Du haut de son mètre quatre-vingt-huit, le gendarme Michaël affiche un mélange de sérénité et d’impatience à la perspective de la mission qui se profile pour son unité. Avec ses camarades d’escadron, le 13/5 de Sathonay-Camp, il sera en effet projeté en Guyane à compter du 29 janvier 2024. Positionnés à Saint-Laurent-du-Maroni, les militaires seront affectés à la mission Harpie de lutte contre l’orpaillage illégal. Il s’agira du dernier engagement de Michaël en gendarmerie mobile, puisqu’il servira prochainement en gendarmerie départementale. Ce déplacement constituera pour lui un véritable achèvement personnel à la lumière du « lien filial » qu’il entretient avec la Guyane.

Né en Guyane et adopté par un gendarme

À deux heures de route au sud de Cayenne, sur la commune de Roura, se trouve le petit village de Cacao. Ce village, cerné par la forêt amazonienne et par la rivière Comté, un affluent du fleuve Mahury, est celui des Hmong. Cette communauté d’agriculteurs, originaire du Laos, s’est installée ici en 1977, après que la France leur a mis le site à disposition après la Guerre civile laotienne.

Carte de la Guyane montrant l'emplacement du village de Cacao.
© D.R.

C’est dans le dispensaire de ce village qu’est né Michaël, le 30 septembre 1993. Quatre heures plus tard, il était adopté par Catherine et Jacques.

« Mon père est rentré d’une mission forêt ce 30 septembre et il a découvert une nouvelle personne à la maison. » À l’époque, Jacques, originaire de la métropole, et qui n’est autre que gendarme, est affecté pour quatre ans à la brigade de Régina, à un peu plus d’une heure de voiture de Cacao. Il effectue fréquemment des missions forêt afin de démanteler des sites illégaux d’orpaillage. « Ma mère, quant à elle, avait conclu une convention avec la gendarmerie pour faire à manger aux deux gendarmes auxiliaires de la brigade de Régina. »

Il a tout juste un an quand son père est muté à la brigade de proximité de Nantiat (Haute-Vienne), les obligeant à quitter la Guyane.

Mais dès son plus jeune âge, Michaël, qui est fils unique, est bercé par les récits de la Guyane que lui content ses parents. Jacques et Catherine affectionnent tout particulièrement ce territoire mystique et sauvage. « À l’époque, les femmes de gendarmes effectuaient les missions avec eux. J’ai grandi avec mes parents qui me montraient les cassettes de la forêt. Ils me racontaient leurs anecdotes, les animaux qu’ils avaient croisés, les orpailleurs qu’ils avaient arrêtés. Mon père m’a raconté avoir senti un animal passer sous son hamac… Bref, c’était l’aventure. »
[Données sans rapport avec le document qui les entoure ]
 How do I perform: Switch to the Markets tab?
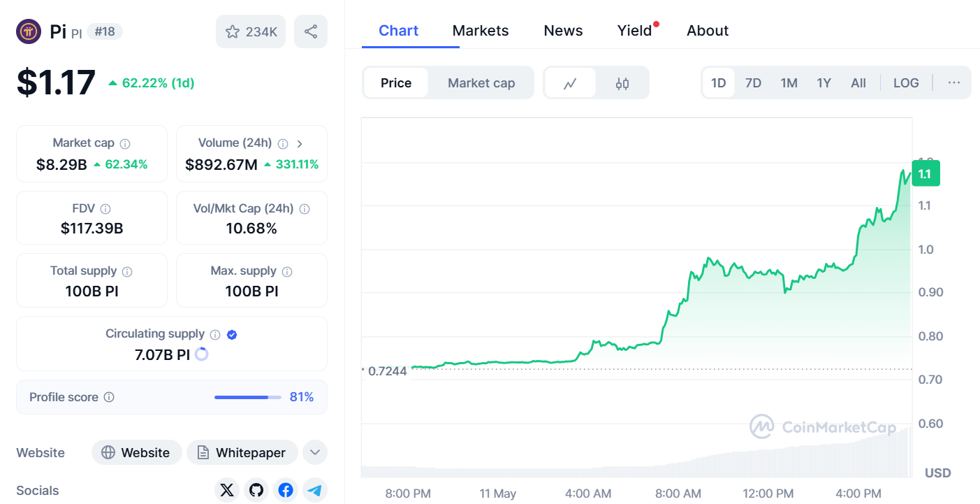tap(481, 31)
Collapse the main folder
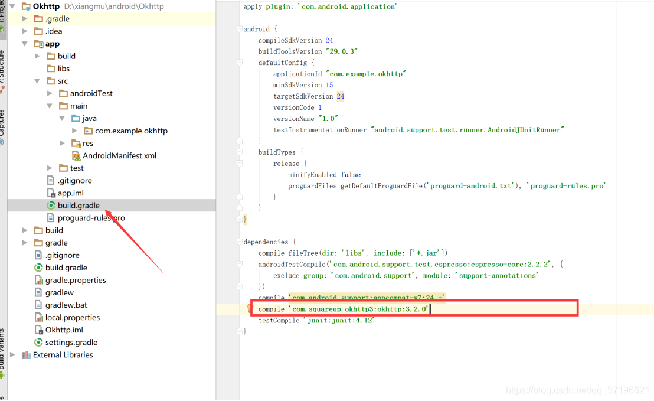 tap(50, 105)
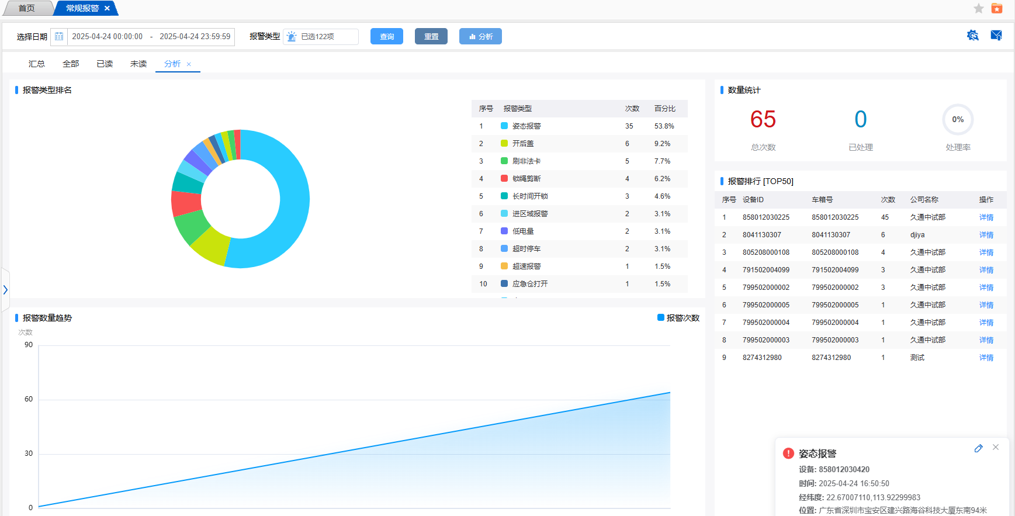Toggle 开后盖 legend entry in ranking list

(517, 144)
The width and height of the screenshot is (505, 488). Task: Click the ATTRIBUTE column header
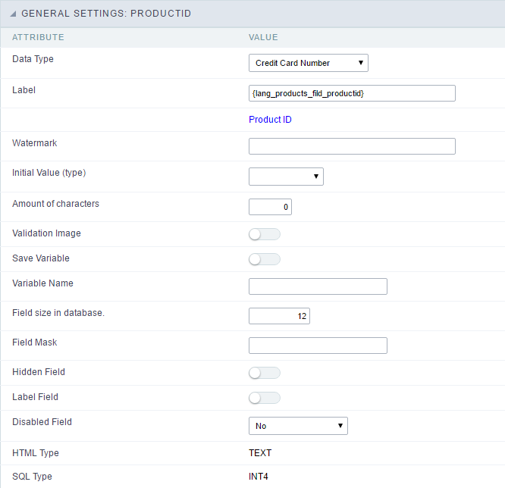click(38, 37)
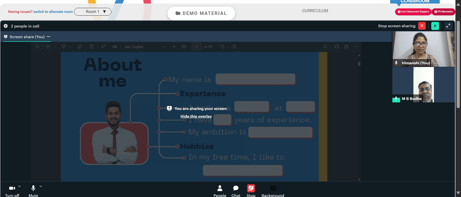The height and width of the screenshot is (197, 461).
Task: Select the CURRICULUM tab
Action: (315, 11)
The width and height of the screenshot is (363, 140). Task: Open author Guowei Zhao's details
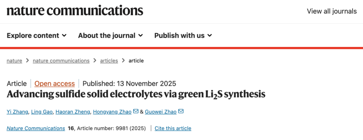pyautogui.click(x=161, y=112)
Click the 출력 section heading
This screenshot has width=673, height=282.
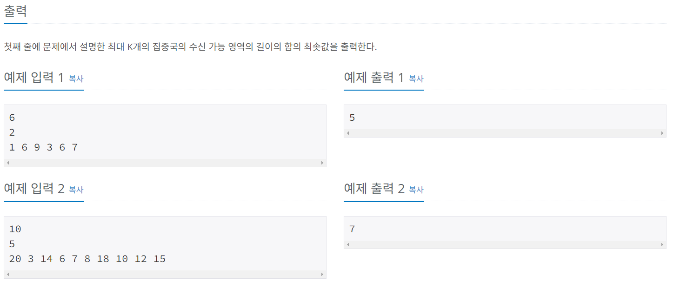(15, 11)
Enfant puis gendarme, en quête de ses origines

« Je suis retourné en Guyane avec mes parents vers l’âge de 8/10 ans. Ça n’avait aucun rapport avec ce que mes parents m’avaient raconté. J’imaginais des forêts et des animaux partout, mais sur place, j’ai été surpris par la précarité. À peine arrivé, j’avais déjà envie de repartir. »

Michaël grandit. L’idée de devenir gendarme lui passe, puis lui revient. « En regardant les experts à la télé, j’ai définitivement compris que je voulais être gendarme. » Il effectue alors des études de chimie à l’Université de Lyon 1. Titulaire d’un master, il réussit les épreuves du concours de sous-officier de gendarmerie en 2019 et rejoint l’école de gendarmerie de Dijon. À l’issue de la formation, il choisit la gendarmerie mobile et est affecté à l’escadron 13/5 de Sathonay-Camp le 23 mars 2020.

« En rejoignant la gendarmerie, je savais que je souhaitais devenir Technicien en identification criminelle (TIC) dans une CIC (Cellule d’Identification Criminelle). Or, cette spécialité nécessite de détenir l’habilitation d’Officier de police judiciaire (OPJ), qui ne peut être obtenue que quatre ans minimum après la formation en école. Je voulais voyager et notamment aller en Guyane en mission Harpie, c’est la raison pour laquelle j’ai choisi de rejoindre la gendarmerie mobile à ma sortie d’école. »

À peine arrivé dans son affectation, Michaël effectue son premier déplacement outre-mer au cours de l’été 2020. Cette mission a un goût particulier pour lui puisque son escadron est projeté en Guyane. Positionné en renfort des gendarmes départementaux de la compagnie de Saint-Laurent-du-Maroni, dans le cadre d’un Détachement de surveillance et d’intervention (DSI), Michaël entame ainsi sa carrière de gendarme mobile là où tout a commencé pour lui. « Je suis revenu en Guyane avec du recul. J’ai pu retourner à Cacao et visiter le dispensaire où je suis né avec le médecin de garde. J’avais mûri, donc je savais à quoi m’attendre, et j’ai donc bien plus apprécié ce séjour que celui effectué alors que j’étais enfant. »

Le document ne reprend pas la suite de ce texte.